Collection entries:
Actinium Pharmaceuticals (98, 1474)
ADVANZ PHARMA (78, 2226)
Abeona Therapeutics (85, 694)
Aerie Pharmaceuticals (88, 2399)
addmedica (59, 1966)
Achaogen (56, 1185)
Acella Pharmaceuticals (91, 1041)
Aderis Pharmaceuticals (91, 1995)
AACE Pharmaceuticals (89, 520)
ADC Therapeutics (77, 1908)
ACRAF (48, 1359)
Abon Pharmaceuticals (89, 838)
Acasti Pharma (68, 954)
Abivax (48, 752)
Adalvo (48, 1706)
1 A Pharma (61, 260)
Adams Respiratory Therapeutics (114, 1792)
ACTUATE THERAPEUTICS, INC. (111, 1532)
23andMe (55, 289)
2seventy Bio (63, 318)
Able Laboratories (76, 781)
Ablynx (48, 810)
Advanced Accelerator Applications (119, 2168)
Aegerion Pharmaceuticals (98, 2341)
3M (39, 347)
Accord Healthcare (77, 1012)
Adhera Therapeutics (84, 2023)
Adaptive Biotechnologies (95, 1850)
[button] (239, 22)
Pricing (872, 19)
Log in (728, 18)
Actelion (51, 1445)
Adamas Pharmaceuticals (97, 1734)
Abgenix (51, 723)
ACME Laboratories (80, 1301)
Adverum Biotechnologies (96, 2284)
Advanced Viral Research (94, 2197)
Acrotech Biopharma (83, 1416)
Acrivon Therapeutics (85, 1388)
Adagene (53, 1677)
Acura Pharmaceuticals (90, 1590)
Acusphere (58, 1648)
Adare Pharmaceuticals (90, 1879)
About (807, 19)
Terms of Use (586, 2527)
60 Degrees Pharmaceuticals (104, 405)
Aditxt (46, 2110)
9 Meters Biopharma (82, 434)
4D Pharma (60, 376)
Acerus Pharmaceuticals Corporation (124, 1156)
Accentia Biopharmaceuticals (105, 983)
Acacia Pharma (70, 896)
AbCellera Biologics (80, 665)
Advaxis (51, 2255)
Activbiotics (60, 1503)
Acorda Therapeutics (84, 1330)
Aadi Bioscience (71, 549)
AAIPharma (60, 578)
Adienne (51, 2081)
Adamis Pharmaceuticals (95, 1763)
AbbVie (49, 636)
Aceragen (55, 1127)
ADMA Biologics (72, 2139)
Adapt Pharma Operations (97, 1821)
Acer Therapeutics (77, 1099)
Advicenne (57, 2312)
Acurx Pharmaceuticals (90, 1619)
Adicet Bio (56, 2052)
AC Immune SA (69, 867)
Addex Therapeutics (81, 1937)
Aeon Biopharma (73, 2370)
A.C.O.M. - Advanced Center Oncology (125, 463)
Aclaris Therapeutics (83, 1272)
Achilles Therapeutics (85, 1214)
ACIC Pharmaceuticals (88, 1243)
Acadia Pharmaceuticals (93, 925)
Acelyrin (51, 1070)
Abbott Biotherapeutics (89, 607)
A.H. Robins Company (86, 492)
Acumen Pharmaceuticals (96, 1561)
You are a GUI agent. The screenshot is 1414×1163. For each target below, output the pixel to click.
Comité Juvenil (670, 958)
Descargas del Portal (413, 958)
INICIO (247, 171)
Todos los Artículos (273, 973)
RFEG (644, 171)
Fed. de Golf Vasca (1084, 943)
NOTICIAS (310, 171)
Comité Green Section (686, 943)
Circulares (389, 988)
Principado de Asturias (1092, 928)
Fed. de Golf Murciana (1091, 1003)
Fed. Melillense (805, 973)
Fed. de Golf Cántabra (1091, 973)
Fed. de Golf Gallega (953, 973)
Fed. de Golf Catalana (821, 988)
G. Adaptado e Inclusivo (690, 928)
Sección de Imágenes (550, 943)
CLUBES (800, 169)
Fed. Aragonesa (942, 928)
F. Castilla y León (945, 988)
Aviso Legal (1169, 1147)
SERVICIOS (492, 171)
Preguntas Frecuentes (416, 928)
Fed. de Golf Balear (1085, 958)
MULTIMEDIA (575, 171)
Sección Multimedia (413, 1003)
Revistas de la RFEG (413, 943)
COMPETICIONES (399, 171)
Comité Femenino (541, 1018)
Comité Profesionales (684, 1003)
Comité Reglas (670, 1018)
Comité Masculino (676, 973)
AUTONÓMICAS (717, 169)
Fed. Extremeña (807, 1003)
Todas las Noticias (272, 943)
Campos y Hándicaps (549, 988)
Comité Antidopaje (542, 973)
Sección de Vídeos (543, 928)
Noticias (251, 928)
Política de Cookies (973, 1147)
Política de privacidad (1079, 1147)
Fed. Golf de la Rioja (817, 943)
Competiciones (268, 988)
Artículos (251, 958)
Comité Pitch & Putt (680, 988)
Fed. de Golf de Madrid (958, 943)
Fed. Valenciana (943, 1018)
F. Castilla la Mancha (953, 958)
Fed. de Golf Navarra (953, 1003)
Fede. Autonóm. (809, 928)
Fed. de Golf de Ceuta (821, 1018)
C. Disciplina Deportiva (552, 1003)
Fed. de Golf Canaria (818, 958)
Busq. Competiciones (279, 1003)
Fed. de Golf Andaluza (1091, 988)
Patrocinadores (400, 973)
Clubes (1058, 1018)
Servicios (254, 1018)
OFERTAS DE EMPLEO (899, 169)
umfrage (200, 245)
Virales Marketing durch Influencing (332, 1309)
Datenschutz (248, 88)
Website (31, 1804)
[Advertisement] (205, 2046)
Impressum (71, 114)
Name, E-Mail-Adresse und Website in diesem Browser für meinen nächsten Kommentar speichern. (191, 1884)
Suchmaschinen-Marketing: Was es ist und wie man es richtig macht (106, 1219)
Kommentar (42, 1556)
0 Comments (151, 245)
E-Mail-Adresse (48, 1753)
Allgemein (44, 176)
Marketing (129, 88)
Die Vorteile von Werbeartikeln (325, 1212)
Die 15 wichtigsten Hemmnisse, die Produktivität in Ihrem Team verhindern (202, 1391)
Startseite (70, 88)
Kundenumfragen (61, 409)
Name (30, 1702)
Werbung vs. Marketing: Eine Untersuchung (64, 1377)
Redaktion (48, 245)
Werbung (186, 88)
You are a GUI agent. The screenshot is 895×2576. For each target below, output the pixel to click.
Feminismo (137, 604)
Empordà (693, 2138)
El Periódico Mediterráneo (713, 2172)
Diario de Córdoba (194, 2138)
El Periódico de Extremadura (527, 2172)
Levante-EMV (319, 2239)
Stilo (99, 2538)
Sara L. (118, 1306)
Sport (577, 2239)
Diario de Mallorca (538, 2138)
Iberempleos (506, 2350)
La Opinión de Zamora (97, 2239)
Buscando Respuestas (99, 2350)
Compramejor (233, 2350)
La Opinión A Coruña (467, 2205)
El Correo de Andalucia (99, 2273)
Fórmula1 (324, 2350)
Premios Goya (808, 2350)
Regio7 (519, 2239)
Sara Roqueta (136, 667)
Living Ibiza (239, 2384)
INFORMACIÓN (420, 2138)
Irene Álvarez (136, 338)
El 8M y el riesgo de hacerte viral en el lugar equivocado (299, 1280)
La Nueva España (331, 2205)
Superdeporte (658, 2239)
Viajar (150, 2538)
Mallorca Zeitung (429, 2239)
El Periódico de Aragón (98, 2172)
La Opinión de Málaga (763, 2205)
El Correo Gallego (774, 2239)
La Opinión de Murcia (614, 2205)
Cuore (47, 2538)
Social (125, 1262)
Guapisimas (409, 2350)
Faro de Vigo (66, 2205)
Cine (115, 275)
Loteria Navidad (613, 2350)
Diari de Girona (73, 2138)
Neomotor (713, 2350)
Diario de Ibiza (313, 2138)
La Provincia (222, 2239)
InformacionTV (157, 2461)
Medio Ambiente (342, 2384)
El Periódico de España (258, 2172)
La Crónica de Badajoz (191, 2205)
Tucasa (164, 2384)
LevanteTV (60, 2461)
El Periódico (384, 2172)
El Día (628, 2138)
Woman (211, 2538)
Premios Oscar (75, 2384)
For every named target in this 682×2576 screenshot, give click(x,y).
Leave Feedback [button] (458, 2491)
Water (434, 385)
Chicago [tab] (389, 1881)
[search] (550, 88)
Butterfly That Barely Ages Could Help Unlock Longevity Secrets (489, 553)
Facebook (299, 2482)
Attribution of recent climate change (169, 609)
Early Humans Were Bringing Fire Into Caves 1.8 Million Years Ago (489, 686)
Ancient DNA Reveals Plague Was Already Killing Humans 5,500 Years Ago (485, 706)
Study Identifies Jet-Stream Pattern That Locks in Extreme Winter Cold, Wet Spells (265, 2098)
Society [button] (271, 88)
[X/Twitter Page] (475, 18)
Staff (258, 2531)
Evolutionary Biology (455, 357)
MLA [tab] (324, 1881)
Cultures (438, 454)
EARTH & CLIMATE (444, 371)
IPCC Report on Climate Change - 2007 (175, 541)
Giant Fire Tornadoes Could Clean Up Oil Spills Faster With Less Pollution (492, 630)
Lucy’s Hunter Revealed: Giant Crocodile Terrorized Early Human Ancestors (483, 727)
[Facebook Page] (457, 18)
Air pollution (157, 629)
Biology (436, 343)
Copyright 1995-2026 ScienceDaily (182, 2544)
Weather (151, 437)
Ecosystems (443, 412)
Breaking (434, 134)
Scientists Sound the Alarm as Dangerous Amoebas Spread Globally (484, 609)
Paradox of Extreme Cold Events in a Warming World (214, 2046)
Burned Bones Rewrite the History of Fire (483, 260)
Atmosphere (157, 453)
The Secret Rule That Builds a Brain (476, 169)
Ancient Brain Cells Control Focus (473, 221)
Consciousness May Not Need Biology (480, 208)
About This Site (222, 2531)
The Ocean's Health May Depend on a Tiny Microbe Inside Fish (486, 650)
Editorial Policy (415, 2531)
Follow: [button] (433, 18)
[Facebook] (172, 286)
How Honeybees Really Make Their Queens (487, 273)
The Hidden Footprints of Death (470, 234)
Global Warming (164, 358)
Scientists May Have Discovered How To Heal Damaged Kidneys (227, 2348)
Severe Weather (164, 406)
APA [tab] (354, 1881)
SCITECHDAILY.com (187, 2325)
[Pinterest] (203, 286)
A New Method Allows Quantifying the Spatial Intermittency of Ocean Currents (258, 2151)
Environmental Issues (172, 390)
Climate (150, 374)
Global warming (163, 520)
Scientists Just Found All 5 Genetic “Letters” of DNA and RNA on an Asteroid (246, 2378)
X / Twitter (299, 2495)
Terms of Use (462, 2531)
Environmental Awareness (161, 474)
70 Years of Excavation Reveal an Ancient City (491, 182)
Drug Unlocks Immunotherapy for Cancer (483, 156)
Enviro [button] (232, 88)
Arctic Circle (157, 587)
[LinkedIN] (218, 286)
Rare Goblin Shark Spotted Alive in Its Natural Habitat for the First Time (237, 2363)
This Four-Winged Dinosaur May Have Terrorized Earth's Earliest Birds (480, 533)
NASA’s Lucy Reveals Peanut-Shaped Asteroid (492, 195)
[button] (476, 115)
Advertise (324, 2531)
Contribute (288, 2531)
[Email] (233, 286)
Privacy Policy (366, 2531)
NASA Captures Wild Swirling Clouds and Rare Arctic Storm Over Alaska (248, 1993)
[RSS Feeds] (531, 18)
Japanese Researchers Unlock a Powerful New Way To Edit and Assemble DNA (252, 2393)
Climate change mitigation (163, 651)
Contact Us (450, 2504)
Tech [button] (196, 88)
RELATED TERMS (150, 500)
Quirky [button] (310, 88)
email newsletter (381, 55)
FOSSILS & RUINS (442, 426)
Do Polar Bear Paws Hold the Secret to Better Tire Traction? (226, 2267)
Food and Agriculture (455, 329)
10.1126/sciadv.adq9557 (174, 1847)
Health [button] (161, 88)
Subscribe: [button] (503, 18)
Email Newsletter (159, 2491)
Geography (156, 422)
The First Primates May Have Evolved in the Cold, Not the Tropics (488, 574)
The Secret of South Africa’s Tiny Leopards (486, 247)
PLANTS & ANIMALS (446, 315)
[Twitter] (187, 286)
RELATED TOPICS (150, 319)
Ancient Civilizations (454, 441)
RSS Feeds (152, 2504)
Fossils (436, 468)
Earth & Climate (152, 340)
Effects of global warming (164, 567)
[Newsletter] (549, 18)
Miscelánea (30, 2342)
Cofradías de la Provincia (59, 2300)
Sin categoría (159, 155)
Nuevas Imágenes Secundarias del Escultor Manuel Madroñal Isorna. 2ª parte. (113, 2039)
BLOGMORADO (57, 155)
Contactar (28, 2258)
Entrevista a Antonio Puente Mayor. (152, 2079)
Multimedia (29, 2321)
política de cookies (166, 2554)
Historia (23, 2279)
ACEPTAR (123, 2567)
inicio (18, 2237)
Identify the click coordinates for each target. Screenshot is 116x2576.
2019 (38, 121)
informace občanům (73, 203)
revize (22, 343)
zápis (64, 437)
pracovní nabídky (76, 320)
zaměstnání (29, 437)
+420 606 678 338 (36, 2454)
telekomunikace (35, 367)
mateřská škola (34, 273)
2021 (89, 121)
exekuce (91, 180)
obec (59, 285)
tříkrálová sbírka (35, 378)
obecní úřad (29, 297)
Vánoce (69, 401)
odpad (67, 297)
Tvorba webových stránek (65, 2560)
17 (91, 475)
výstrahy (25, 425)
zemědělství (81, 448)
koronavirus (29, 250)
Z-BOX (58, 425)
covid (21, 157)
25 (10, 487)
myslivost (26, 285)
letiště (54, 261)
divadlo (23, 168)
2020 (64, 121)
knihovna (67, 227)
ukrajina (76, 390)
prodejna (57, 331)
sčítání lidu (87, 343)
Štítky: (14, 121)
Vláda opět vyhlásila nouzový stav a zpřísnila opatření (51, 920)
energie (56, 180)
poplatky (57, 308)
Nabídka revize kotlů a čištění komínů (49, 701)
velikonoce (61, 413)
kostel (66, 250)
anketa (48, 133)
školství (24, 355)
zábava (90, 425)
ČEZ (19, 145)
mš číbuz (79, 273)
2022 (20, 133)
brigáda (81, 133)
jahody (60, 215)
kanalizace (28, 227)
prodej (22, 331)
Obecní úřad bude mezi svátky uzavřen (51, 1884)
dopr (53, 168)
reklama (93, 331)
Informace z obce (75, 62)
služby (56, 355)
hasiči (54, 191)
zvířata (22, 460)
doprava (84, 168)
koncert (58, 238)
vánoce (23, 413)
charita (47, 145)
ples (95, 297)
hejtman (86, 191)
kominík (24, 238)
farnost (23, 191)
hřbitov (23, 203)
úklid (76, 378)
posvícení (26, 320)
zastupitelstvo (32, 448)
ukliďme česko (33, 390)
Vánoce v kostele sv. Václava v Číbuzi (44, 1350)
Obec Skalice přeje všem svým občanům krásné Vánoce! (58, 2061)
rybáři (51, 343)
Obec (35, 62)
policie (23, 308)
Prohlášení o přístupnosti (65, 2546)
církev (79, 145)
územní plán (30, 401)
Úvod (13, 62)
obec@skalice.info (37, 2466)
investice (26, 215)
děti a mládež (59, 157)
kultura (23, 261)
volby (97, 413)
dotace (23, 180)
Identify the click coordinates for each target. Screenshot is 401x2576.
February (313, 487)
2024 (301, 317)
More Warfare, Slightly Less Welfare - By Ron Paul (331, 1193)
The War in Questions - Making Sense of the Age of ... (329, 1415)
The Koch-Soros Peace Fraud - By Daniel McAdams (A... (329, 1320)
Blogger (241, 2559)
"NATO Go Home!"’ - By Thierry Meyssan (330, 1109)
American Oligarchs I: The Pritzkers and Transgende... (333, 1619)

PROBLEM STATEMENT. Up to and including the line that holds "Aegerion Pharmaceuticals (98, 2341)", reproduce the records above exactly from their first line, and give nothing else.

RESULT.
Actinium Pharmaceuticals (98, 1474)
ADVANZ PHARMA (78, 2226)
Abeona Therapeutics (85, 694)
Aerie Pharmaceuticals (88, 2399)
addmedica (59, 1966)
Achaogen (56, 1185)
Acella Pharmaceuticals (91, 1041)
Aderis Pharmaceuticals (91, 1995)
AACE Pharmaceuticals (89, 520)
ADC Therapeutics (77, 1908)
ACRAF (48, 1359)
Abon Pharmaceuticals (89, 838)
Acasti Pharma (68, 954)
Abivax (48, 752)
Adalvo (48, 1706)
1 A Pharma (61, 260)
Adams Respiratory Therapeutics (114, 1792)
ACTUATE THERAPEUTICS, INC. (111, 1532)
23andMe (55, 289)
2seventy Bio (63, 318)
Able Laboratories (76, 781)
Ablynx (48, 810)
Advanced Accelerator Applications (119, 2168)
Aegerion Pharmaceuticals (98, 2341)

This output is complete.